[Passage — start]
Moscow has named a square in honour of Kim Philby, one of Britain’s worst traitors, in a seemingly provocative response to condemnation of the Kremlin over the nerve agent attack in Salisbury.
Sergei Sobyanin, the Moscow mayor and one of Vladimir Putin’s closest allies, personally ordered that an obscure intersection in the south west of the city be renamed ‘Kim Philby Square’.
The decree was published on Moscow city’s local government website on Tuesday.
Local residents expressed bewilderment that the junction was being renamed after Philby when he never lived in the neighbourhood. A Moscow city hall spokesman declined to comment on why the road junction was being renamed after Philby and the timing of it.
But eyebrows will be raised that Moscow is doing so just weeks after the GRU, Russia’s military intelligence unit, was identified as being behind the attempted assassination of Sergei Skripal in Salisbury in March. Colonel Skripal, 67, was poisoned with novichok nerve agent but survived the attack along with his daughter Yulia, 33.
In the wake of the attack, Theresa May pledged to dismantle the GRU while the two men who carried it out were unmasked as senior GRU agents who had been awarded Russia’s highest honour by Mr Putin.
[Passage — finish]
[Source data — start]
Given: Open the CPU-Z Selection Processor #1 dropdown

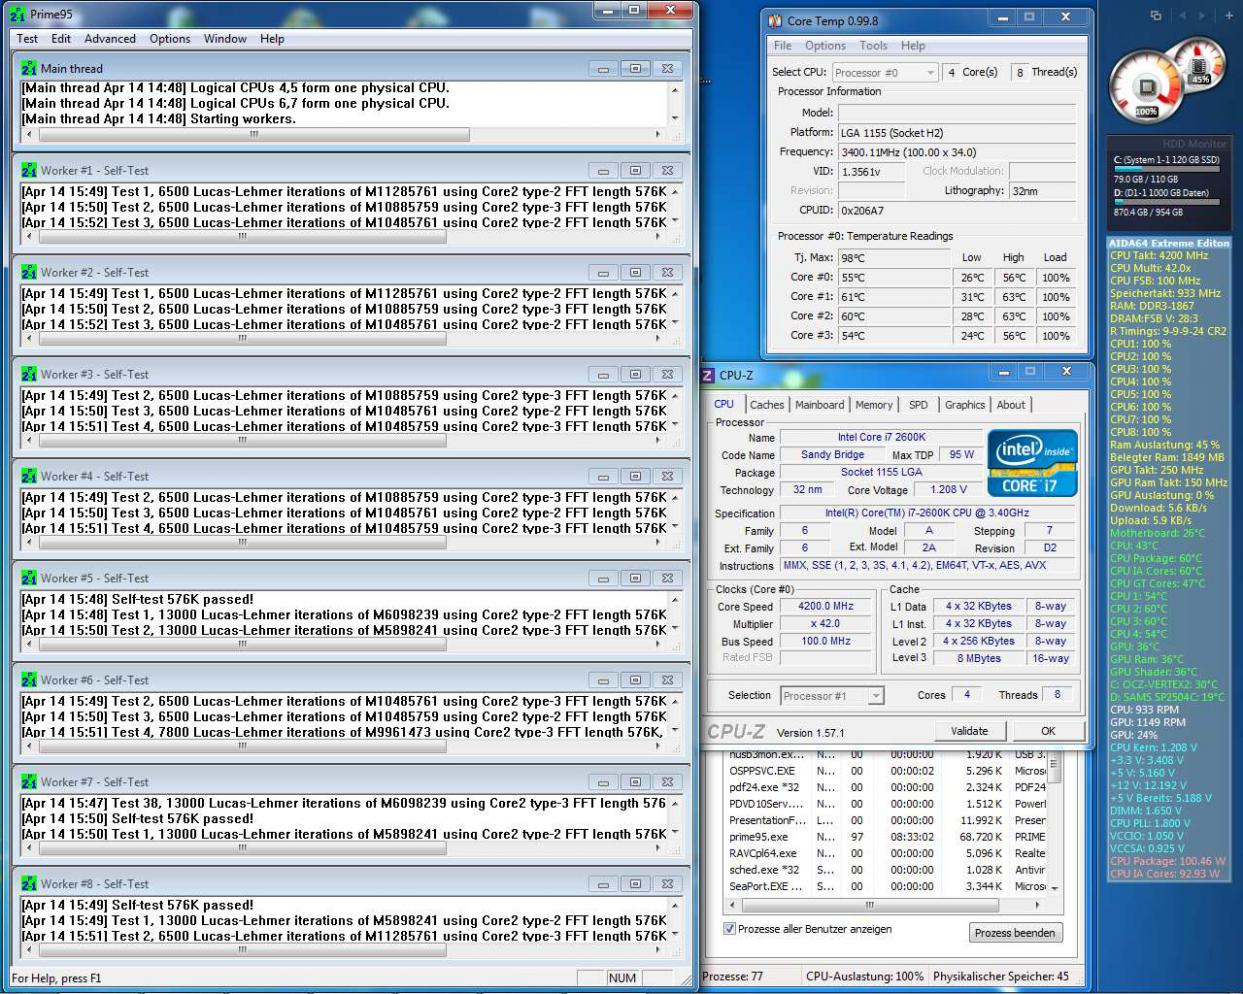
[Source data — finish]
Revise the article about Moscow's Kim Philby Square from "Moscow has named" up to and including "timing of it.", replacing "bewilderment" with "confusion". The listing has no connection to the article about Moscow's Kim Philby Square.

Written response
Moscow has named a square in honour of Kim Philby, one of Britain’s worst traitors, in a seemingly provocative response to condemnation of the Kremlin over the nerve agent attack in Salisbury.
Sergei Sobyanin, the Moscow mayor and one of Vladimir Putin’s closest allies, personally ordered that an obscure intersection in the south west of the city be renamed ‘Kim Philby Square’.
The decree was published on Moscow city’s local government website on Tuesday.
Local residents expressed confusion that the junction was being renamed after Philby when he never lived in the neighbourhood. A Moscow city hall spokesman declined to comment on why the road junction was being renamed after Philby and the timing of it.